What’s “New” in New Religious Movements?
By Franz Winter, Visiting Scholar (2024-25). Edited by Aaron Michael Ullrey.
The following Research Reflection is part of an ongoing series spotlighting the academic study of religions.
We should more carefully consider the word “new” in the term New Religious Movement (NRM), a fluid and debated category in the academic study of religion. NRMs’ newness is not merely due to their emergence during the last two centuries. I argue that NRMs are new, in fact, because of the experimental aspects and innovative features they embrace as they reconceptualize traditional religions, responding to the socio-cultural changes of modernity.
NRMs’ newness attracts controversy and media attention, usually related to the spectacular ways their members and founders present themselves in the public sphere: the Unification Church with its mass wedding ceremonies in sport stadiums, the International Society for Krishna Consciousness’ orange-robed devotees publicly chanting praise of the “Lord,” the Church of Scientology’s evocative advertising campaigns with celebrity members. Not all NRMs are so spectacular. Some of them establish global organizations with stable, substantial, worldwide membership: the Baha’i, the Church of Jesus Christ of Latter-day Saints, or Soka Gakkai.
The newness of NRMs is about more than their age, for all religions were once new religions, making them not qualitatively different from other religions. All NRMs are embedded in established religious traditions as well as the cultures of their founders. Their religious backgrounds—whether Hindu, Buddhist, Christian, or something else—shape NRMs’ general frames and determine patterns in their contents, structure, and development. NRMs experiment and innovate by modifying and building upon their backgrounds. Nearly all the founding figures have a history of prior religious affiliations, though their affiliations are often loose, driven by dissatisfaction and questioning.
By focusing on NRMs’ experimental aspects, we observe that they put forward untried teachings, reshape doctrines, implement novel organizational structures, and propose evolving solutions for members’ concerns, evaluating whether to permanently adopt these fresh aspects or to further experiment. NRMs continually adjust to new challenges, sometimes enacting major shifts that demand a lot from their members. They do all this while pushing against suspicions and mistrust about their experimental aspects from traditional religions, mainstream cultures, and local neighbors.
Consider millenarian NRMs’ experimental aspects. When the end of the world does not come as prophesied, some NRMs postpone the world’s alleged end date. Others integrate these passing apocalypse dates into the doctrines by offering a “spiritual” interpretation for the world not ending: the proposed apocalypse did happen, but the effects are only understood by the members. These millenarian innovations and experiments are not different from issues faced by traditional religions’ experiments. For instance, early Christianity theology developed in part by searching for a proper explanation why the prophesied end of time didn’t happen, experimenting with the apocalyptical message inherent to Christianity’s foundation. Early Christianity can help interpret millenarian NRMs, and millenarian NRMs can help interpret early Christianity.
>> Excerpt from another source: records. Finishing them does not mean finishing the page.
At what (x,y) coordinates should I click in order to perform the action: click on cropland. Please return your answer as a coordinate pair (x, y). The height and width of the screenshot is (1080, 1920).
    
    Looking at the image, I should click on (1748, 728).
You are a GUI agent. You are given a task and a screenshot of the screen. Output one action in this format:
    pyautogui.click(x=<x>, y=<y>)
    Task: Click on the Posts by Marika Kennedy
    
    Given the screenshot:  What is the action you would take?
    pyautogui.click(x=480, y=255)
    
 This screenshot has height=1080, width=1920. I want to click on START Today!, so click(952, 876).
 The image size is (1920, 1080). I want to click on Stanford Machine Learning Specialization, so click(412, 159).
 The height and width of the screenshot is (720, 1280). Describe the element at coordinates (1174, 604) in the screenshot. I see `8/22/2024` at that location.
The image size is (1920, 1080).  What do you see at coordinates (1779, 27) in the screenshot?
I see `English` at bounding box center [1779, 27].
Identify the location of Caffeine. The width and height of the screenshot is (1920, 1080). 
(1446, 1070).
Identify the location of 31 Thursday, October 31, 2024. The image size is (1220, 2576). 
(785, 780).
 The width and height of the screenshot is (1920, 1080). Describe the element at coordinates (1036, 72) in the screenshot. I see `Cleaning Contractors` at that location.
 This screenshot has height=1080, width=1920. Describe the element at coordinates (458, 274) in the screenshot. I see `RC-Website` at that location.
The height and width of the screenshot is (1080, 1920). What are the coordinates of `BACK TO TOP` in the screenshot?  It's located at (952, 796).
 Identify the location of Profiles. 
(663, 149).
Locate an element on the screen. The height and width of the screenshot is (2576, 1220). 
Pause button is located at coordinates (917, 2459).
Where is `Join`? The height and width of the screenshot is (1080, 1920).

By focusing on NRM’s innovative features, we observe that they provide religious answers to topics traditionally unheeded. They respond to issues unaddressed by seemingly inflexible traditional religions locked into established structures. NRMs address societal changes unanticipated by traditional religions’ founders. All religions emerge from a social context; they do not come into being fully formed, out of the blue. NRMs emerge from different, more recent contexts than their parent religions, requiring them to be responsive and innovative. NRMs may enhance the practices and doctrines of their background religions and communities, but these groups eventually break away, growing into communities separate from their religious origins.
Consider NRM’s innovative features displayed by their fresh approaches to media. Unbound by established religions’ typical suspicions of new media, NRMs promote themselves using the most recent of emergent media technologies. Charles Taze Russell revitalized the Bible Study movement, which eventually became the Jehovah’s Witnesses, by organizing a multimedia production called The Photo-Drama of Creation, an eight-hour, four-part show that combined magical lantern slides and short film clips with recorded speech, a highly innovative media approach in 1914. Japanese NRMs, such as the infamous Aum Shinrikyō or Kōfuku no Kagaku, aka “Happy Science,” were founded in the 1980s and made extensive use of manga publishing and anime film. They produced manga and anime products that gained the attention of younger people, but manga literature also inspired their teachings.
Studying NRMs within the frame of a larger socioreligious continuum and history is an important enhancement for the study of religion. As if observing a chemical reaction in a test tube, we have the opportunity to glimpse the dynamics of religious history as they emerge. Paradoxically, the experimental and innovative features of these religions considered new can provide insights about religions considered old, which once also radically experimented and innovated. And vice versa.